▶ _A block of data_
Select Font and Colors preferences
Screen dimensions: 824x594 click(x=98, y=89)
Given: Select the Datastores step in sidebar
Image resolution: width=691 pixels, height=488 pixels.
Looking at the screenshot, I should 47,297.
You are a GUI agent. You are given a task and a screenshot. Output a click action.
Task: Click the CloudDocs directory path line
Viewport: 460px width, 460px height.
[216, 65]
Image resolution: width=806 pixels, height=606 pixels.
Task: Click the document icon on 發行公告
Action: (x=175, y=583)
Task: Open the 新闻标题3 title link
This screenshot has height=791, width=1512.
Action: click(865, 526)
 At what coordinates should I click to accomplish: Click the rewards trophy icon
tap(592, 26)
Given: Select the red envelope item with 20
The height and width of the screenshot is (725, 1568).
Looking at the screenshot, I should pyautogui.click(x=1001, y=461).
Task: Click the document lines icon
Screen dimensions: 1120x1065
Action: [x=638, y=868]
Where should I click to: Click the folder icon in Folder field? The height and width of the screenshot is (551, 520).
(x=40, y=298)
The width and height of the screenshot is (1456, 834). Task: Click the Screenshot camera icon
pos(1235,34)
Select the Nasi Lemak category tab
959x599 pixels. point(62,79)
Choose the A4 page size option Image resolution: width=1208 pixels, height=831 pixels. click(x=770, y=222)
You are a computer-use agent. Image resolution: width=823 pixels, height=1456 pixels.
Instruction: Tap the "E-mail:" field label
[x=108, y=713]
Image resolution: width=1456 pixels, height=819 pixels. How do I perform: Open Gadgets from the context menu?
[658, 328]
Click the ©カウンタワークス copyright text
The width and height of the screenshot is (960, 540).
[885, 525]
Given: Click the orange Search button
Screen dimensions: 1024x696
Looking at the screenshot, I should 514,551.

▶ _THE EXERCISE_
Which lines of the records contain the word "Open"? Gather each of them in full, treating case as significant.

▶ _TASK RESULT_
Task: Open the 新闻标题3 title link
Image resolution: width=1456 pixels, height=819 pixels. How do I perform: Open Gadgets from the context menu?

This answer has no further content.